## SET OF TASKS
1) Reproduce the part of the mailing list reply on the inode_free_security_rcu() patch between "Yes, but..." and "(documented in path_lookup.rst).", inclusive, word for word.
2) Extend the mailing list reply on the inode_free_security_rcu() patch, picking up right after its final sentence.

## TEXT SEGMENT
***

Re: [RFC PATCH] lsm: add the inode_free_security_rcu() LSM implementation hook

Dave Chinner <david@xxxxxxxxxxxxx> · Wed, 24 Jul 2024 09:17:29 +1000

On Tue, Jul 23, 2024 at 05:19:40PM +0200, Christian Brauner wrote:
> On Tue, Jul 23, 2024 at 01:34:44PM GMT, Dave Chinner wrote:
> > All accesses to the VFS inode that don't have explicit reference
> > counts have to do these checks...
> > 
> > IIUC, at the may_lookup() point, the RCU pathwalk doesn't have a
> > fully validate reference count to the dentry or the inode at this
> > point, so it seems accessing random objects attached to an inode
> > that can be anywhere in the setup or teardown process isn't at all
> > safe...
> 
> may_lookup() cannot encounter inodes in random states. It will start
> from a well-known struct path and sample sequence counters for rename,
> mount, and dentry changes. Each component will be subject to checks
> after may_lookup() via these sequence counters to ensure that no change
> occurred that would invalidate the lookup just done. To be precise to
> ensure that no state could be reached via rcu that couldn't have been
> reached via ref walk.
> 
> So may_lookup() may be called on something that's about to be freed
> (concurrent unlink on a directory that's empty that we're trying to
> create or lookup something nonexistent under) while we're looking at it
> but all the machinery is in place so that it will be detected and force
> a drop out of rcu and into reference walking mode.

Yes, but...

> When may_lookup() calls inode_permission() it only calls into the
> filesystem itself if the filesystem has a custom i_op->permission()
> handler. And if it has to call into the filesystem it passes
> MAY_NOT_BLOCK to inform the filesystem about this. And in those cases
> the filesystem must ensure any additional data structures can safely be
> accessed under rcu_read_lock() (documented in path_lookup.rst).

***

## SUPPLIED DATA
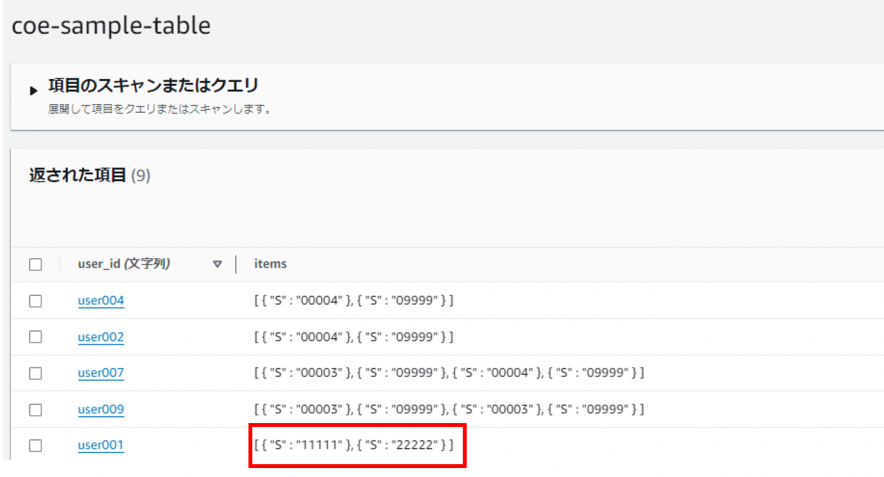Check the box next to user002
This screenshot has width=884, height=477.
[36, 337]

***

## RESPONSES BY TASK
1)
Yes, but...

> When may_lookup() calls inode_permission() it only calls into the
> filesystem itself if the filesystem has a custom i_op->permission()
> handler. And if it has to call into the filesystem it passes
> MAY_NOT_BLOCK to inform the filesystem about this. And in those cases
> the filesystem must ensure any additional data structures can safely be
> accessed under rcu_read_lock() (documented in path_lookup.rst).

2)
The problem isn't the call into the filesystem - it's may_lookup()
passing the inode to security modules where we dereference
inode->i_security and assume that it is valid for the life of the
object access being made.

That's my point - if we have a lookup race and the inode is being
destroyed at this point (i.e. I_FREEING is set) inode->i_security
*is not valid* and should not be accessed by *anyone*.

> Checking inode state flags isn't needed because the VFS already handles
> all of this via other means as e.g., sequence counters in various core
> structs.

I don't think that is sufficient to avoid races with inode teardown.
The inode can be destroyed between the initial dentry count sequence
sampling and the "done processing, check that the seq count is
unchanged" validation to solidify the path.

We've seen this before with ->get_link fast path that stores the
link name in inode->i_link, and both inode->i_link and ->get_link
are accessed during RCU It is documented as such:

	If the filesystem stores the symlink target in ->i_link, the
        VFS may use it directly without calling ->get_link(); however,
        ->get_link() must still be provided.  ->i_link must not be
        freed until after an RCU grace period.  Writing to ->i_link
        post-iget() time requires a 'release' memory barrier.

XFS doesn't use RCU mode ->get_link or use ->i_link anymore, because
its has a corner case in it's inode life cycle since 2007 where it
can recycle inodes before the RCU grace period expires. It took 15
years for this issue to be noticed, but the fix for this specific
symptom is to not allow the VFS direct access to the underlying
filesystem memory that does not follow VFS inode RCU lifecycle
rules.

There was another symptom of this issue - ->get_link changed (i.e.
went to null) on certain types of inode reuse - and that caused
pathwalk to panic on a NULL pointer. Ian posted this fix for the
issue:

https://lore.kernel.org/linux-xfs/164180589176.86426.501271559065590169.stgit@xxxxxxxxxxxxxxxxx/

Which revalidates the dentry sequence number before calling
->get_link(). This clearly demonstrates we cannot rely on the
existing pathwalk dentry sequence number checks to catch an inode
concurrently moving into I_FREEING state and changing/freeing inode
object state concurrently in a way that affects the pathwalk
operation.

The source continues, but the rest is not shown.